Haha, hopefully it's not that harsh.
Either way this is just the beinning of it all, we need to establish what applications are causing it, and then see if we can find what exactly caused the BSOD itself. It doesn't mean: You will never be able to use GoogleTalk! It just means; Somethign on your system isn't allowing you to do so for the time being.

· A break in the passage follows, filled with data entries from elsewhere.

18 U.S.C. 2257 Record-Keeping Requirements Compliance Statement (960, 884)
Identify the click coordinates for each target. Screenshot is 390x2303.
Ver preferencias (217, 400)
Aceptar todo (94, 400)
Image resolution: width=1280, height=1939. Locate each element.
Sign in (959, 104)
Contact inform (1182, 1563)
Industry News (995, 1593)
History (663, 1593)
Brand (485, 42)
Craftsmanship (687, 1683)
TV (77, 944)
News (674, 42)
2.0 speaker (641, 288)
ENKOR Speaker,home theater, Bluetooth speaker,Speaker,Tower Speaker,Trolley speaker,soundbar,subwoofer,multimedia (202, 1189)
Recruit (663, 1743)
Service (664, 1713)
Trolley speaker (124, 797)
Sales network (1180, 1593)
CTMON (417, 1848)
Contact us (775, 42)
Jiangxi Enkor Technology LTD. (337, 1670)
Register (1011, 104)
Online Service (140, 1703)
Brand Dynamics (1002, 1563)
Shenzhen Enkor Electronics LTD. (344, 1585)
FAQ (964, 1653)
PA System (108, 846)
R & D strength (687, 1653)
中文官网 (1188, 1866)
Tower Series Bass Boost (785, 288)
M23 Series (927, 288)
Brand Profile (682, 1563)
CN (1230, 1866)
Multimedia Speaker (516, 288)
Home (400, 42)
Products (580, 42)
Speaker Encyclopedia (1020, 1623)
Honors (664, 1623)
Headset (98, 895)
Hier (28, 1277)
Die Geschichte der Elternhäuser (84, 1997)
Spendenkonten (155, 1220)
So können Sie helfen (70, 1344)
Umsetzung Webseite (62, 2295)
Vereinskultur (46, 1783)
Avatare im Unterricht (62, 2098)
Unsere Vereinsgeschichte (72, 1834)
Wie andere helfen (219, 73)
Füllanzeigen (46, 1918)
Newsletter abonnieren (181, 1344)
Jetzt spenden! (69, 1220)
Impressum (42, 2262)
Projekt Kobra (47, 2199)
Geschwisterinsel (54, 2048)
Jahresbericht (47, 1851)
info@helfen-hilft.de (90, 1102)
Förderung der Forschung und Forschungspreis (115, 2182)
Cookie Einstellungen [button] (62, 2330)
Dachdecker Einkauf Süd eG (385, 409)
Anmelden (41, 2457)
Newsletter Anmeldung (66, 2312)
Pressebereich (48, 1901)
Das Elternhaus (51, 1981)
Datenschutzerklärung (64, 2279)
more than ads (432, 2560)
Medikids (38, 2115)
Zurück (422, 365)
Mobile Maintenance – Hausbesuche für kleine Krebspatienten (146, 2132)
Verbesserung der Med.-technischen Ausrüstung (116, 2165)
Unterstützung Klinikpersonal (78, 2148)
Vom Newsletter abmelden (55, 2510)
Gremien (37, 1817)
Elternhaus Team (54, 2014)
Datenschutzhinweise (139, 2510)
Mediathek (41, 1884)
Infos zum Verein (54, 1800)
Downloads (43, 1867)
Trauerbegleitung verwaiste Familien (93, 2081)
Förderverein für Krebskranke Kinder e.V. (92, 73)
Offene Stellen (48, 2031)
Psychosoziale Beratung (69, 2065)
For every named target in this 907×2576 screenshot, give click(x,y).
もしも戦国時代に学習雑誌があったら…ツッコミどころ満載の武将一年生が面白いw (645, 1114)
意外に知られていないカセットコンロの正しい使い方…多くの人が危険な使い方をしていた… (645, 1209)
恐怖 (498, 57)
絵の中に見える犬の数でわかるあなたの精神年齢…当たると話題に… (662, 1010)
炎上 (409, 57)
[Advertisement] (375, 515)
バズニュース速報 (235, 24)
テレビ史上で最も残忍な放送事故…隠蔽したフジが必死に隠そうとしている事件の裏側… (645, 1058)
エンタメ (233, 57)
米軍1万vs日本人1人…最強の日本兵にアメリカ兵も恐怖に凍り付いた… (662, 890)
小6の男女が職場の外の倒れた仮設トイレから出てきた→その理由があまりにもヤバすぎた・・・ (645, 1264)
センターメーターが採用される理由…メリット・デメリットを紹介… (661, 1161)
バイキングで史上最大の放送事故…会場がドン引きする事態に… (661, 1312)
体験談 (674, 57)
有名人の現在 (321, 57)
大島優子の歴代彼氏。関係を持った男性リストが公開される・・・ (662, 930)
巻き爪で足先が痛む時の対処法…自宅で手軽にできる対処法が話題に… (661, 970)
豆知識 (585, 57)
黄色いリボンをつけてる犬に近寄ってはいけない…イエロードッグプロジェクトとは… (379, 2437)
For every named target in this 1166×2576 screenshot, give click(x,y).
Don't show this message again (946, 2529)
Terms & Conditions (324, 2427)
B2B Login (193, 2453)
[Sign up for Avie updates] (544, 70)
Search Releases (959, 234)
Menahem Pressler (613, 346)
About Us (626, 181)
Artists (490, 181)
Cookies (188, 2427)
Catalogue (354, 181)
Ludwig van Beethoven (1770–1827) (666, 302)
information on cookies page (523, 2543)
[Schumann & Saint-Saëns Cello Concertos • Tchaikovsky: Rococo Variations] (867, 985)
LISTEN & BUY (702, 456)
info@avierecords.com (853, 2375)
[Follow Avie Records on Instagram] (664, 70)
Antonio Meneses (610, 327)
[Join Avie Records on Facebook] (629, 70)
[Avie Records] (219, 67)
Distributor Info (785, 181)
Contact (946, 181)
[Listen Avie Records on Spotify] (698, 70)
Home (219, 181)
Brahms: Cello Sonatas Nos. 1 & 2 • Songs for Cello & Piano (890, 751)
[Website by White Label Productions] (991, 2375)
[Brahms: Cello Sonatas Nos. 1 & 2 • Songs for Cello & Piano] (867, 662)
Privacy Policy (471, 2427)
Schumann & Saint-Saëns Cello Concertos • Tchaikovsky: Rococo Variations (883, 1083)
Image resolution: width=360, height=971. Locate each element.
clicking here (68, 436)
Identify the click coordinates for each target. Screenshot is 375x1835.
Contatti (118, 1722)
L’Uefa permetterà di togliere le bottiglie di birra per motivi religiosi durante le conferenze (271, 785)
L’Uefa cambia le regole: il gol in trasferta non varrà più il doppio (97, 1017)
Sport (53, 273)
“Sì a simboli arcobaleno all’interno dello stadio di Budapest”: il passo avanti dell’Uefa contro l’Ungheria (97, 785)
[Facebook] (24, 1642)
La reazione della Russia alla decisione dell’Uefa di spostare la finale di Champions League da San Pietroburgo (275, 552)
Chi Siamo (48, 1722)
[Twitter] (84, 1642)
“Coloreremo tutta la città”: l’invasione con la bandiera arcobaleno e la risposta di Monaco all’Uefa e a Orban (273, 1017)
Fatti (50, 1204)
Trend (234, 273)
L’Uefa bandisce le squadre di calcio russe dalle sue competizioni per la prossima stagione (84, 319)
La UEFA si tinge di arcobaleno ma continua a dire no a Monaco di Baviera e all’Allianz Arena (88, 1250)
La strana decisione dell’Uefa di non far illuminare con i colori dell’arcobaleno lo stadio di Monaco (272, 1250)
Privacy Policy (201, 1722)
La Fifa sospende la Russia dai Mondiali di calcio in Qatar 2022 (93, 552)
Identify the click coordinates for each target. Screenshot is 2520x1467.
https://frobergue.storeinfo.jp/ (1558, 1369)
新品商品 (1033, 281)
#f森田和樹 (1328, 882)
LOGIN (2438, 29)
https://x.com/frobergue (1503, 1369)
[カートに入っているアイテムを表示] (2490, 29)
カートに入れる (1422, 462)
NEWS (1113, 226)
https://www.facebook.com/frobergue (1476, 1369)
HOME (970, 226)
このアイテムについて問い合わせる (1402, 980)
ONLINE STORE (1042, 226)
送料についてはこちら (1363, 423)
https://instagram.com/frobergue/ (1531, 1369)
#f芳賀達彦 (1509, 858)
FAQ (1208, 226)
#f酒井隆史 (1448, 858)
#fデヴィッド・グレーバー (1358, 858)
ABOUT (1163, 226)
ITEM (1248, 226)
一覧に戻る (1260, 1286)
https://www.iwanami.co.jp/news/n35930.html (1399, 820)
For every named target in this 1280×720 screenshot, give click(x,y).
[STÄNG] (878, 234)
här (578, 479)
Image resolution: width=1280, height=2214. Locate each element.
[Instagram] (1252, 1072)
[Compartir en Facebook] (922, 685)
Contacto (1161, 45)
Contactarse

It could be anything from drivers, core OS files, other 3rd party applications etc not allowing GoogleTalk (for instance) to run. We'll see when we get the system BSOD free and evaluate the drivers/applications involved


----------



## racfm (Sep 5, 2011)

*Re: BSOD windows 7*

or i can format the partition where windows is installed, and install the drivers again  ... because first time when i installed them, i was a bit confused ... ) and i installed a lot of drivers !


----------



## aciid (Jul 18, 2008)

*Re: BSOD windows 7*

Hehe well it shouldn't be neccesary, but if you want to do that instead of jibbering around with this, you're welcome to do it. Make sure you update Windows update until no updates are available, and make sure you get the latest drivers for all of your components from your manufacturers homepage


----------



## racfm (Sep 5, 2011)

*Re: BSOD windows 7*

ok. i`ll tell you if i get bsod after formating.


----------



## aciid (Jul 18, 2008)

*Re: BSOD windows 7*

Alright, keep us posted!


----------



## racfm (Sep 5, 2011)

*Re: BSOD windows 7*

i think it`s solved.  i have a new, fresh os and no bsod ! :d


----------



## aciid (Jul 18, 2008)

*Re: BSOD windows 7*

Glad you're up and working again, i'll mark this thread as solved!


----------



## racfm (Sep 5, 2011)

i think it`s not solved... i got bsod again while listening to music ! i don`t know what to do ... i attached the new report.


----------



## racfm (Sep 5, 2011)

p.s. : i think the problem is after i close Cubase SX 5.1 . But only if i am using Asio Low Lattency ... if i use asio full duplex it`s everything ok.


----------